> **EXERCISE**: Nothing in the records should change; write them all out exactly.

=== MATERIAL SHOWN ===

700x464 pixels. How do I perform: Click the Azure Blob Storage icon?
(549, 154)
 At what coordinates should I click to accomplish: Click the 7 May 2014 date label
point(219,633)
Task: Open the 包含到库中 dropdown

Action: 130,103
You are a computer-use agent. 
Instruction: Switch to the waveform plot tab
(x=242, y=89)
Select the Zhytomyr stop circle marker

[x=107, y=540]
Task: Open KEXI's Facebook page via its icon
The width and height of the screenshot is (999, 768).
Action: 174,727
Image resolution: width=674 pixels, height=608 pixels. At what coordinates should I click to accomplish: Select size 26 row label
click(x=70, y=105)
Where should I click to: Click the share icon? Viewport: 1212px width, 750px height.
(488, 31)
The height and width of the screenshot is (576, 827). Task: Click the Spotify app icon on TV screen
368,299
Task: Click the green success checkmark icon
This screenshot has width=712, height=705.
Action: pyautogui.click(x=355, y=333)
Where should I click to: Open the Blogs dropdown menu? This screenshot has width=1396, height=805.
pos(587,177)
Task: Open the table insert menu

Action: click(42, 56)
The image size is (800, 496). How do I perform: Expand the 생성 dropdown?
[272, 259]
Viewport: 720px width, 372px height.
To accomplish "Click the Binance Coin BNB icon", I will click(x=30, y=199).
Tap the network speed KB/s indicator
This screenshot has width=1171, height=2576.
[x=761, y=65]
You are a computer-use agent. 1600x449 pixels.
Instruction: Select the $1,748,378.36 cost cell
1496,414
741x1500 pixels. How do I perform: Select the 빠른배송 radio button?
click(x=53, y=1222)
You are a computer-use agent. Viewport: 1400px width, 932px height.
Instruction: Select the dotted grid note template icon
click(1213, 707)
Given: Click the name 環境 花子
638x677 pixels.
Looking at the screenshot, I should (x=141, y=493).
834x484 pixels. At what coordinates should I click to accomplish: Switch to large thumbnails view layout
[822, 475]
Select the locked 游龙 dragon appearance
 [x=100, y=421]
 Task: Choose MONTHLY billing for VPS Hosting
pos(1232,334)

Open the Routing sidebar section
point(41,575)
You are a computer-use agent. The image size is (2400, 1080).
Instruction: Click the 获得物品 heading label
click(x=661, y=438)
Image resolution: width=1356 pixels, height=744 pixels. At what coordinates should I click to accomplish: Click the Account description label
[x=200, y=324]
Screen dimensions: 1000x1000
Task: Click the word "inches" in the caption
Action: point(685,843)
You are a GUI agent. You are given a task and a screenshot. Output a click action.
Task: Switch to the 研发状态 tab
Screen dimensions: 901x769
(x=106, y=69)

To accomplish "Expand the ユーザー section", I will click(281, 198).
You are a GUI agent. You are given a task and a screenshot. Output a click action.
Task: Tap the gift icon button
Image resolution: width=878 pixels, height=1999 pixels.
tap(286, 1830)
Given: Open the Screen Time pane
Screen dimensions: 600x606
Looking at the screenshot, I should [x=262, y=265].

===

> **ANSWER**:
700x464 pixels. How do I perform: Click the Azure Blob Storage icon?
(549, 154)
 At what coordinates should I click to accomplish: Click the 7 May 2014 date label
point(219,633)
Task: Open the 包含到库中 dropdown

Action: 130,103
You are a computer-use agent. 
Instruction: Switch to the waveform plot tab
(x=242, y=89)
Select the Zhytomyr stop circle marker

[x=107, y=540]
Task: Open KEXI's Facebook page via its icon
The width and height of the screenshot is (999, 768).
Action: 174,727
Image resolution: width=674 pixels, height=608 pixels. At what coordinates should I click to accomplish: Select size 26 row label
click(x=70, y=105)
Where should I click to: Click the share icon? Viewport: 1212px width, 750px height.
(488, 31)
The height and width of the screenshot is (576, 827). Task: Click the Spotify app icon on TV screen
368,299
Task: Click the green success checkmark icon
This screenshot has width=712, height=705.
Action: pyautogui.click(x=355, y=333)
Where should I click to: Open the Blogs dropdown menu? This screenshot has width=1396, height=805.
pos(587,177)
Task: Open the table insert menu

Action: click(42, 56)
The image size is (800, 496). How do I perform: Expand the 생성 dropdown?
[272, 259]
Viewport: 720px width, 372px height.
To accomplish "Click the Binance Coin BNB icon", I will click(x=30, y=199).
Tap the network speed KB/s indicator
This screenshot has width=1171, height=2576.
[x=761, y=65]
You are a computer-use agent. 1600x449 pixels.
Instruction: Select the $1,748,378.36 cost cell
1496,414
741x1500 pixels. How do I perform: Select the 빠른배송 radio button?
click(x=53, y=1222)
You are a computer-use agent. Viewport: 1400px width, 932px height.
Instruction: Select the dotted grid note template icon
click(1213, 707)
Given: Click the name 環境 花子
638x677 pixels.
Looking at the screenshot, I should (x=141, y=493).
834x484 pixels. At what coordinates should I click to accomplish: Switch to large thumbnails view layout
[822, 475]
Select the locked 游龙 dragon appearance
 [x=100, y=421]
 Task: Choose MONTHLY billing for VPS Hosting
pos(1232,334)

Open the Routing sidebar section
point(41,575)
You are a computer-use agent. The image size is (2400, 1080).
Instruction: Click the 获得物品 heading label
click(x=661, y=438)
Image resolution: width=1356 pixels, height=744 pixels. At what coordinates should I click to accomplish: Click the Account description label
[x=200, y=324]
Screen dimensions: 1000x1000
Task: Click the word "inches" in the caption
Action: point(685,843)
You are a GUI agent. You are given a task and a screenshot. Output a click action.
Task: Switch to the 研发状态 tab
Screen dimensions: 901x769
(x=106, y=69)

To accomplish "Expand the ユーザー section", I will click(281, 198).
You are a GUI agent. You are given a task and a screenshot. Output a click action.
Task: Tap the gift icon button
Image resolution: width=878 pixels, height=1999 pixels.
tap(286, 1830)
Given: Open the Screen Time pane
Screen dimensions: 600x606
Looking at the screenshot, I should [x=262, y=265].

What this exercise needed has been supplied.